Reinventing the Wheel

In all of Tversky and Kahnemnan’s findings, some of the most confounding were those focused on randomly selected anchors. When presented with a logical problem regarding approximation, why should a value selected by a spinning wheel influence our opinion? As our minds are presented with the wheel’s selection, our association between the value and the estimation is factored in our approximations. While this speaks to our ability to make quick estimations, it also exposes some faults in our cognitive processes that are explored in the following section.

Real World Implications

Although heuristics can help us make quick judgments or make complicated decisions on a daily basis, these mechanisms can lead to biases. The following section is focused on providing examples of the effects the anchoring and adjustment heuristics can have on patients and medics.

One way in which the anchoring and adjustment bias may present itself in the medical field is how patients misconstrue the probability of having a disease (Senay and Kaphingst 2009). Although patients may be told they are statistically unlikely to have a disease, they continue to think they are likely to get sick because they base their judgment on their own perception of self-risk instead of incorporating the probability provided by the physician. In this case, a self-generated anchor impedes patients from adjusting to an externally-calculated probability.

Another way this heuristic is manifested in the medical field is in the diagnoses physicians give to patients. In a case review, Edward Etchells described the case of a man who was incorrectly diagnosed by doctors several times despite showing worsening symptoms (Etchells 2015). In analyzing this case, the author commented on the different biases, including the anchoring and adjustment heuristic, that may have influenced the doctors’ misdiagnosis (Etchells 2015).
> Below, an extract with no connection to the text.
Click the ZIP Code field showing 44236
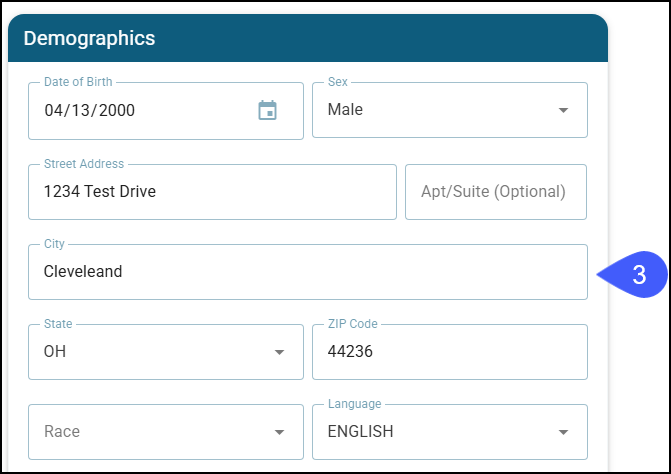The width and height of the screenshot is (671, 474). click(449, 352)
In the article, Etchells argued that the anchoring and adjustment heuristic, along with other biases, prevents physicians from changing their diagnoses despite patients displaying symptoms that do not match their initial diagnosis.

Conclusion

The anchoring and adjustment heuristic emphasizes the important role exposure to information can have in coming to an estimation or judgment. In this final section, we have some questions to think back on the content presented in this chapter and ways the content can be applied to the real world.

Review Questions

  1. What is the anchoring and adjustment heuristic?
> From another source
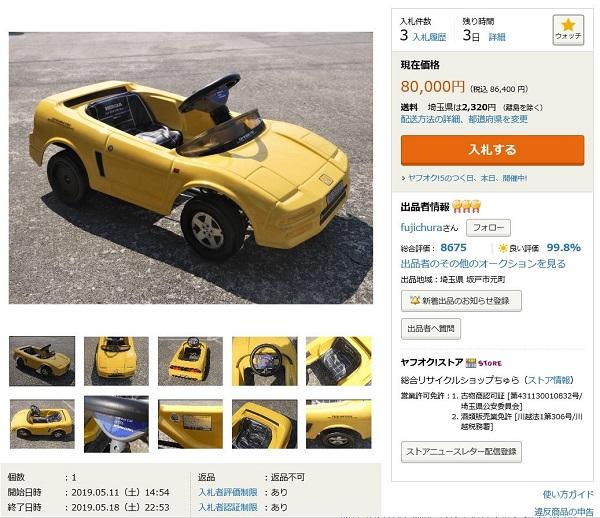Open the 詳細 remaining time details link

497,37
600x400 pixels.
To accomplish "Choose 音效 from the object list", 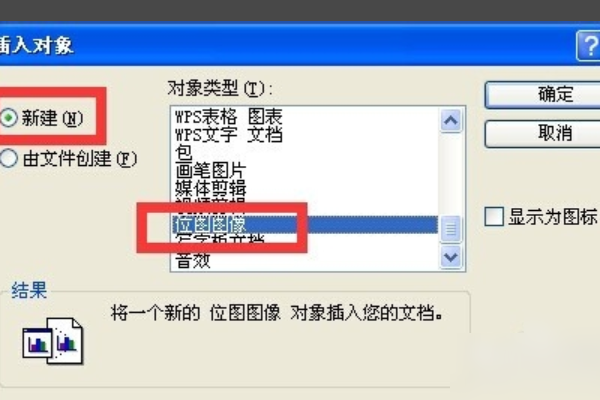I will 193,261.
  2. What are some studies conducted on the topic? What did they show?

  3. What are the two types of anchors people can be exposed to? Do these make a difference in the calculation of final results? Why or why not?

  4. What are the ways in which individuals modify their decisions?
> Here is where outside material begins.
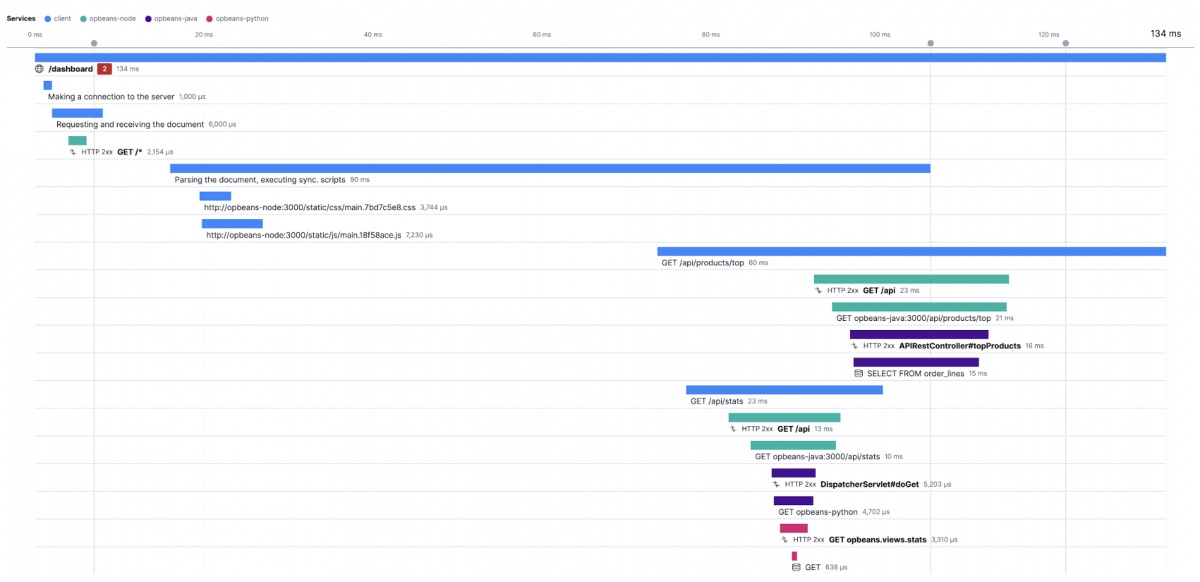Click the pink opbeans-python legend dot
The image size is (1200, 582).
[209, 19]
  5. What are some real-world examples of this heuristic that were not mentioned in this chapter?

  6. Why does this heuristic matter?

Additional readings:

References

Epley, N., & Gilovich, T. (2001). Putting Adjustment Back in the Anchoring and Adjustment Heuristic: Differential Processing of Self-Generated and Experimenter-Provided Anchors. Psychological Science, 12(5), 391–396. https://doi.org/10.1111/1467-9280.00372

Etchells, E. (2015, June). Anchoring Bias With Critical Implications [PSNet]. Web M&M Cases and Commentaries. https://psnet.ahrq.gov/web-mm/anchoring-bias-critical-implications

Mussweiler, T., & Strack, F. (1999). Comparing Is Believing: A Selective Accessibility Model of Judgmental Anchoring. European Review of Social Psychology, 10(1), 135–167. https://doi.org/10.1080/14792779943000044

Senay, I., & Kaphingst, K. A. (2009). Anchoring-and-Adjustment Bias in Communication of Disease Risk. Medical Decision Making, 29(2), 193–201. https://doi.org/10.1177/0272989X08327395

Tversky, A., & Kahneman, D. (1974). Judgment under Uncertainty: Heuristics and Biases. 185, 10.